Supplied entries =>
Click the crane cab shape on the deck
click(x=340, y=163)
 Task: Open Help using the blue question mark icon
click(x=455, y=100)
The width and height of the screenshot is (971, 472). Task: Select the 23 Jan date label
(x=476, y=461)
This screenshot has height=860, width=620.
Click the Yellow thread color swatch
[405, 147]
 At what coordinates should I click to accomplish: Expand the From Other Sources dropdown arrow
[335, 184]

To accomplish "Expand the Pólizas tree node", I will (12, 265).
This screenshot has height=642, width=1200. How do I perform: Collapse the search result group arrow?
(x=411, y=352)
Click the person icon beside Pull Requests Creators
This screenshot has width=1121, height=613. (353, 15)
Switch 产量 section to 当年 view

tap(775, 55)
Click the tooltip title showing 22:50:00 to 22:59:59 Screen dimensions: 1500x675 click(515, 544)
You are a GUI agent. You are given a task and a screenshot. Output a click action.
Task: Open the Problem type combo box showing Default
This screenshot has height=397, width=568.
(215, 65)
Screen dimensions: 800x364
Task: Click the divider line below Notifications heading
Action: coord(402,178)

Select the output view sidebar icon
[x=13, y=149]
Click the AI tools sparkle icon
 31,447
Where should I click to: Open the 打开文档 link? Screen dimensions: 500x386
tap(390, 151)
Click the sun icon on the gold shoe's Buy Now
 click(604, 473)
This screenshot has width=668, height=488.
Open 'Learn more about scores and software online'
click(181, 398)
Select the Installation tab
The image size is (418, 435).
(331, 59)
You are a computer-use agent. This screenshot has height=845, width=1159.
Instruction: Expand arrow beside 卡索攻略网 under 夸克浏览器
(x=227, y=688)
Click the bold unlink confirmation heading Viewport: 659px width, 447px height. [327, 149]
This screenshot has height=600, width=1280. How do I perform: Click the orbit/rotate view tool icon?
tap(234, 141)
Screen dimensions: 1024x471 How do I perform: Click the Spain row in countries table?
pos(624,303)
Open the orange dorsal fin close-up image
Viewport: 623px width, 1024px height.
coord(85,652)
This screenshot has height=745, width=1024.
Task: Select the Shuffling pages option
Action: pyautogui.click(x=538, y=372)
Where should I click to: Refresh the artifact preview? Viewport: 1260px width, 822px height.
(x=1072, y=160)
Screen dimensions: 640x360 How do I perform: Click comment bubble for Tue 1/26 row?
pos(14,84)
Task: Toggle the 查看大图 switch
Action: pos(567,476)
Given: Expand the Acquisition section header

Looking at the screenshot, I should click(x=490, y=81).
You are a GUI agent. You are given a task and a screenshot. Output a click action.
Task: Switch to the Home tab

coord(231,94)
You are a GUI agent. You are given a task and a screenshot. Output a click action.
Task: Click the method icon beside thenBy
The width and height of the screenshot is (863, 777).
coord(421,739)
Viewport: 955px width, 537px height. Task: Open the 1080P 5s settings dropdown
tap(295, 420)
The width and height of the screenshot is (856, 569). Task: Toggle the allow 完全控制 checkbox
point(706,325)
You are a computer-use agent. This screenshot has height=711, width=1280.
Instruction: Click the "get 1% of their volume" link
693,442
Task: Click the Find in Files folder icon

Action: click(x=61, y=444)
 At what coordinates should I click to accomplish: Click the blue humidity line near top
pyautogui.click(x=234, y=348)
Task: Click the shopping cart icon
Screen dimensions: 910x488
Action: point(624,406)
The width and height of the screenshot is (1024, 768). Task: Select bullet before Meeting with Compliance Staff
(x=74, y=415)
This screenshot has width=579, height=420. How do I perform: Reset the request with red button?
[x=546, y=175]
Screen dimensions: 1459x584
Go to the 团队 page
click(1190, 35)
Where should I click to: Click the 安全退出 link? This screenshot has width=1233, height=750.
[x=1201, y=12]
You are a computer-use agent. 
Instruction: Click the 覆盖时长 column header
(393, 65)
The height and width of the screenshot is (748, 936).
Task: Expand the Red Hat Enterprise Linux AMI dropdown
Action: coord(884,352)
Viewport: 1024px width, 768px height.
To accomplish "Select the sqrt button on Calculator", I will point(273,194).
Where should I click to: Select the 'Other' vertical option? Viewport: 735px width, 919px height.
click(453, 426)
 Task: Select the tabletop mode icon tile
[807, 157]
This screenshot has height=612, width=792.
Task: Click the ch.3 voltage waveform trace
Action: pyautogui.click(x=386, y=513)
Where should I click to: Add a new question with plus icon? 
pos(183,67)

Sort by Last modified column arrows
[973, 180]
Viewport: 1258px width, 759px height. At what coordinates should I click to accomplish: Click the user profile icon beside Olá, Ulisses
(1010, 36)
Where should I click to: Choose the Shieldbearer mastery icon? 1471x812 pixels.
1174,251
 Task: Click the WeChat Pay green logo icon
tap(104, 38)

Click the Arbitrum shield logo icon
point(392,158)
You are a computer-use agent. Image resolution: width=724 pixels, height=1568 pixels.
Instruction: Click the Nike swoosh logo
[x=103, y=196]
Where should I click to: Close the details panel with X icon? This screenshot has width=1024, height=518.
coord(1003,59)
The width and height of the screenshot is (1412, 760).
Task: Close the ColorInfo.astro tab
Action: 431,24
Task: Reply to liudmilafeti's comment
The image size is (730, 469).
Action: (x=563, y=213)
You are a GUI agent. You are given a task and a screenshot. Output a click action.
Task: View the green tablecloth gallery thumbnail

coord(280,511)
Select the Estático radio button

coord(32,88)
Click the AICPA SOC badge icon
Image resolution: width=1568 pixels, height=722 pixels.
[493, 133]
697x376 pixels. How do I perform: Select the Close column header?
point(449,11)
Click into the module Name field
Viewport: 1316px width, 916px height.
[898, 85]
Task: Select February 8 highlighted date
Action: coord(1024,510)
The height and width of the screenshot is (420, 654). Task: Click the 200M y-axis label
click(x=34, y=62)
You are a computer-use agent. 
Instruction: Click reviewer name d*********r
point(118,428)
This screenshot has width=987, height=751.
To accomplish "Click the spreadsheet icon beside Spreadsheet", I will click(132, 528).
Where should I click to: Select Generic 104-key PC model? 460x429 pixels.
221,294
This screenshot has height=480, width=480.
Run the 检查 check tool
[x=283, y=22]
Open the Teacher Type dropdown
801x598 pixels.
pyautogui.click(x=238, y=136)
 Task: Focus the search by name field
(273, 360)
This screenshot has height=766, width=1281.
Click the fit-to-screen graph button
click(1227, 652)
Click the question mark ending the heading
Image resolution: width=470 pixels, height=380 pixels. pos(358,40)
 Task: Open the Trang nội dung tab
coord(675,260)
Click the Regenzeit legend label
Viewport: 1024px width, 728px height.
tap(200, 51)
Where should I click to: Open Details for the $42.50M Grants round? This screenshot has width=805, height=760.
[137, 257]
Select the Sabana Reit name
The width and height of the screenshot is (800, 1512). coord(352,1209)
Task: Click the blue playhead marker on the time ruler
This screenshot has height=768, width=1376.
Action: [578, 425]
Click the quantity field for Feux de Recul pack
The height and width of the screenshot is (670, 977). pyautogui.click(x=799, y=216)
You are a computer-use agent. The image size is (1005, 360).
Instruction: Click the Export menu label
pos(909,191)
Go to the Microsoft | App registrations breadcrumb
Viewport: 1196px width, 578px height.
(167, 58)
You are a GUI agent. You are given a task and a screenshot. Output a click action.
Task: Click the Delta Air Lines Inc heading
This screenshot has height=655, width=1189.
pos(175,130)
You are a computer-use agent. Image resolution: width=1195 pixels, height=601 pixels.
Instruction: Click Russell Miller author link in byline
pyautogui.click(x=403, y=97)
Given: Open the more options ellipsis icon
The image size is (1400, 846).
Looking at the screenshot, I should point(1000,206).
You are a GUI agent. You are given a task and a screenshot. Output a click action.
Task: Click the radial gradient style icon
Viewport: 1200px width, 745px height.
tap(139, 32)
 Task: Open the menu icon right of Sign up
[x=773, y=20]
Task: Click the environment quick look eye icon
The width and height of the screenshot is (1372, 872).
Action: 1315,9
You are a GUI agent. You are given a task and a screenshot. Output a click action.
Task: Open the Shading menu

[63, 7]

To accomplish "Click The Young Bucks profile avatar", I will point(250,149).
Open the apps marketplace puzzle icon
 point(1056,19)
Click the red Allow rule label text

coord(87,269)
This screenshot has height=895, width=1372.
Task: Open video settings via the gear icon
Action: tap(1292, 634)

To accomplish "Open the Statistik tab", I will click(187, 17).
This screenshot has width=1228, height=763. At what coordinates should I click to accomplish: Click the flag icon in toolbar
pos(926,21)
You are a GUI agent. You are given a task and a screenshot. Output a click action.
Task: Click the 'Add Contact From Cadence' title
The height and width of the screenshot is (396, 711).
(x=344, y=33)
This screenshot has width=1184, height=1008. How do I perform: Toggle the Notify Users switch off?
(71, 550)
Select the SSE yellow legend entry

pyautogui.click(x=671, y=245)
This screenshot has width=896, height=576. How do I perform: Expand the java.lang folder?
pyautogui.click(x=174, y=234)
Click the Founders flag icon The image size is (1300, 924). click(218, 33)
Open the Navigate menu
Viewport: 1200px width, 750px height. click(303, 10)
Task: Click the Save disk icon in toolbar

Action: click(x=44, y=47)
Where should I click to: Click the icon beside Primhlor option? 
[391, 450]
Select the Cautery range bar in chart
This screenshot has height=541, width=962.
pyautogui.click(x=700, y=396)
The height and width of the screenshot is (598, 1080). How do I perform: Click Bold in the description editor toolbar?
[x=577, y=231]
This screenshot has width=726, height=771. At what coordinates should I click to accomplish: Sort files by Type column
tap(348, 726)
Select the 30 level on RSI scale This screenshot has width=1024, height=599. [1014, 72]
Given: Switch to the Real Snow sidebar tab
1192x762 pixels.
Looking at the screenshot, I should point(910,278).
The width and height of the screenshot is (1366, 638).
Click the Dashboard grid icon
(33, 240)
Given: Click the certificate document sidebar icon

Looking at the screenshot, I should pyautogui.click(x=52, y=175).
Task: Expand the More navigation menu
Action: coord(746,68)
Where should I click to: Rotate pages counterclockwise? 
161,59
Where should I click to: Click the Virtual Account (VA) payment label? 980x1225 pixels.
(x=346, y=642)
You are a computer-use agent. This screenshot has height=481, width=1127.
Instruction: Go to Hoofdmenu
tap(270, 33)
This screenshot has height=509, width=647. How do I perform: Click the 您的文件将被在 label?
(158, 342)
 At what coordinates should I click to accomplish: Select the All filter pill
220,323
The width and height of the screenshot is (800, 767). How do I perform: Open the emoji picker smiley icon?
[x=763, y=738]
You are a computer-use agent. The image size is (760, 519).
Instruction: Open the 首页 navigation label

Try it =>
Check each line in the data for the word "showing", then report only how many lines contain it.

Response to the exercise =>
2